### RECORDED INFORMATION

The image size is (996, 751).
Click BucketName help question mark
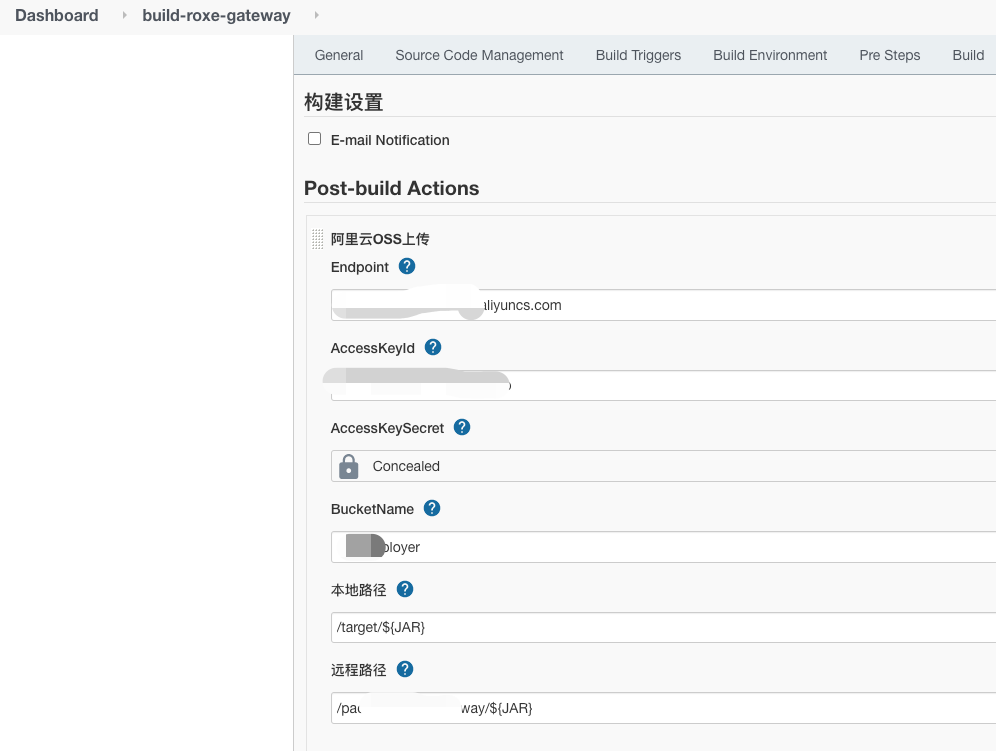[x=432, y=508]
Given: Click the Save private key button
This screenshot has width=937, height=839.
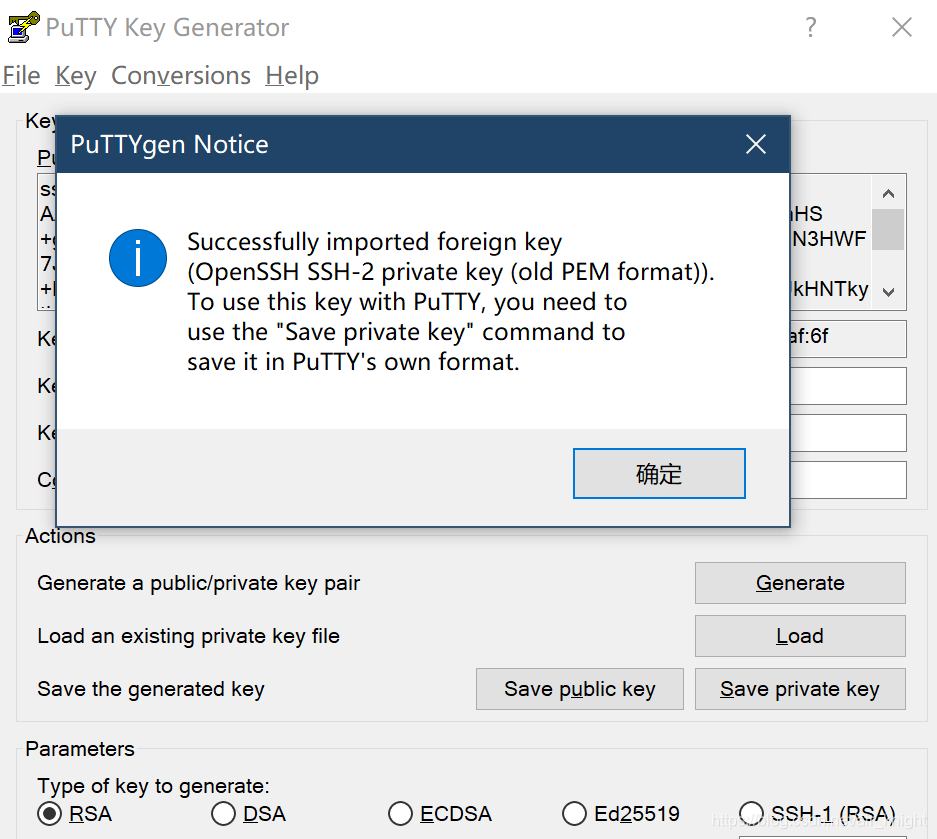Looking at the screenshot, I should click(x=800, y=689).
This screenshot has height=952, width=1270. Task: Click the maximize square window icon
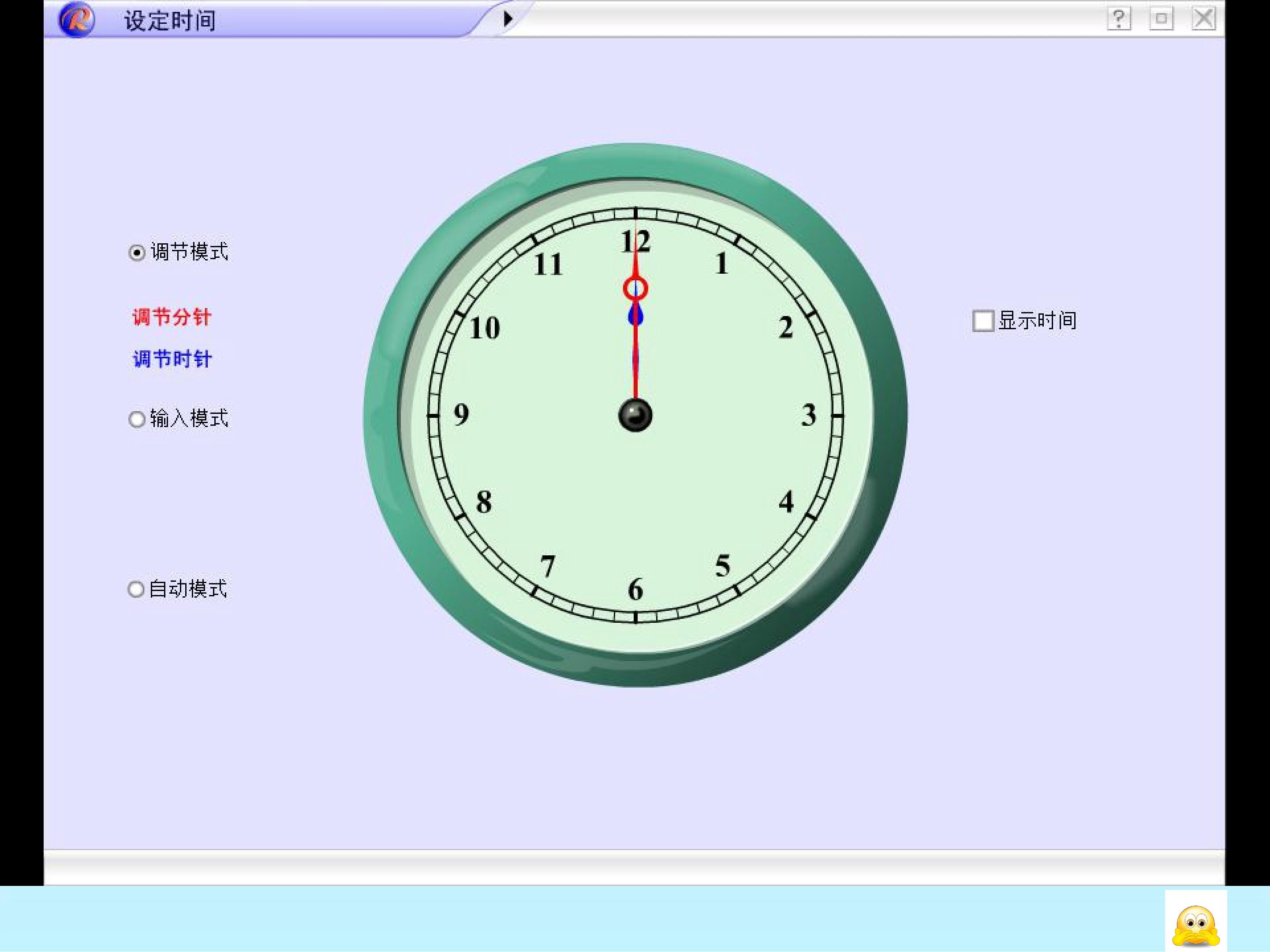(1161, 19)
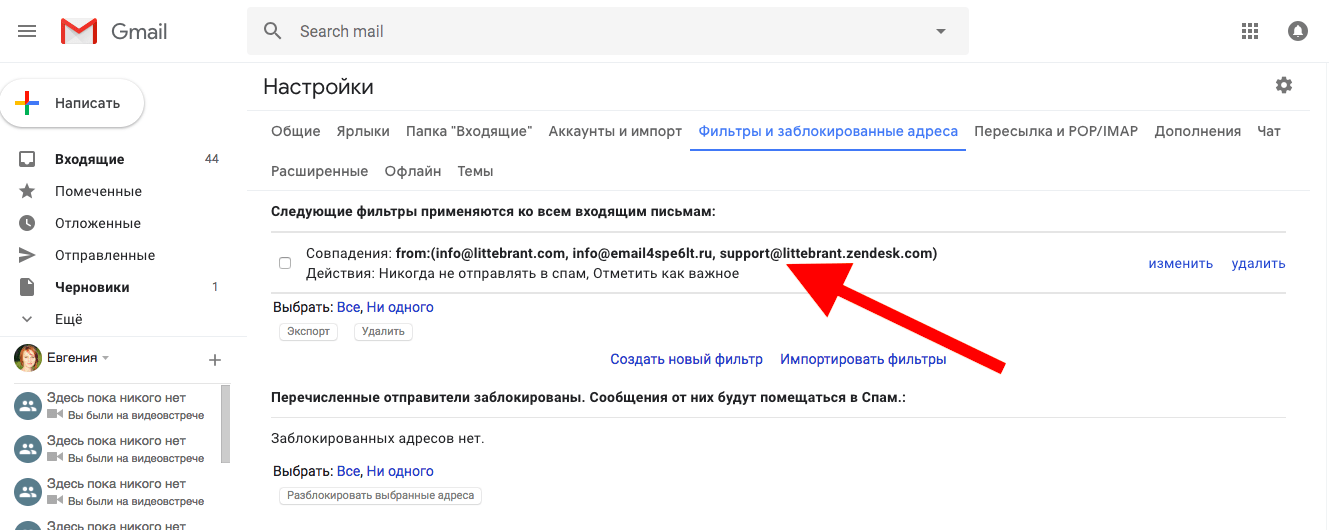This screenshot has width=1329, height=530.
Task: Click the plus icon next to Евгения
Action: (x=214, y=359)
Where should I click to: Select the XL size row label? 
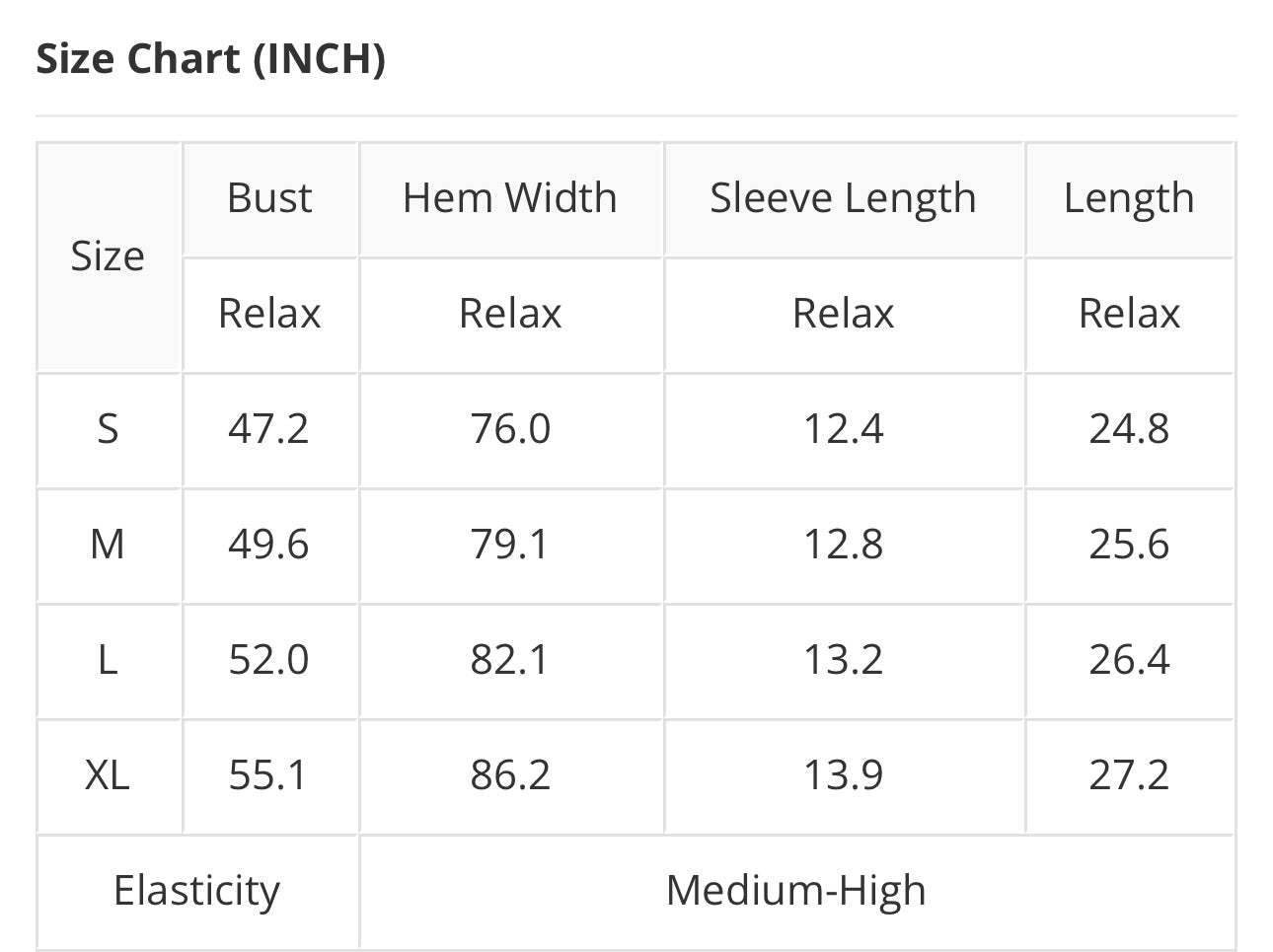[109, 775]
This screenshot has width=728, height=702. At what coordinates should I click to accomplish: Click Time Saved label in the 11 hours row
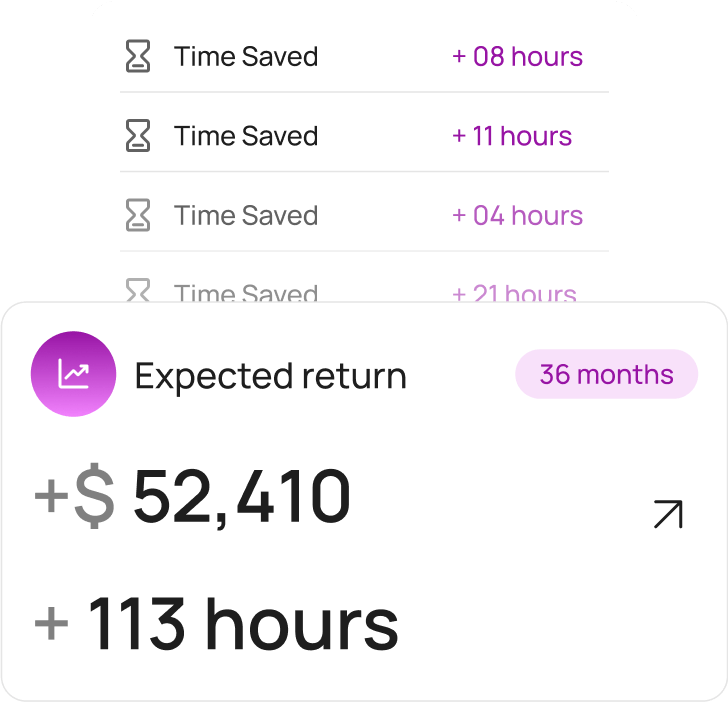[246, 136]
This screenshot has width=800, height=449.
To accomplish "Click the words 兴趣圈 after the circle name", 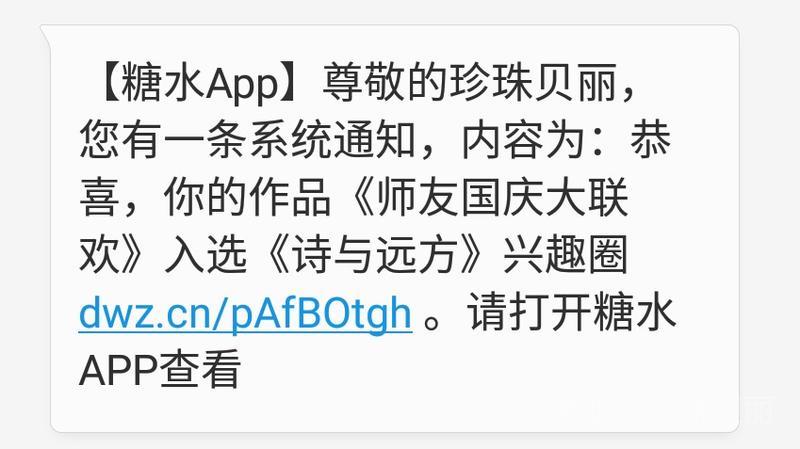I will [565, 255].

### DIRECTIONS
Begin with the first line of the entries above and write out each line exactly, ending with the line containing "This screenshot has width=800, height=449.". Leave out pictures.

### OUTPUT OF THE EXERCISE
The image size is (996, 751).
Click BucketName help question mark
[x=432, y=508]
Given: Click the Save private key button
This screenshot has width=937, height=839.
Looking at the screenshot, I should click(x=800, y=689).
This screenshot has height=952, width=1270. Task: Click the maximize square window icon
(1161, 19)
This screenshot has width=1329, height=530.
Task: Click the plus icon next to Евгения
Action: (x=214, y=359)
Where should I click to: Select the XL size row label? 
[109, 775]
This screenshot has width=728, height=702. At what coordinates should I click to accomplish: Click Time Saved label in the 11 hours row
[246, 136]
This screenshot has width=800, height=449.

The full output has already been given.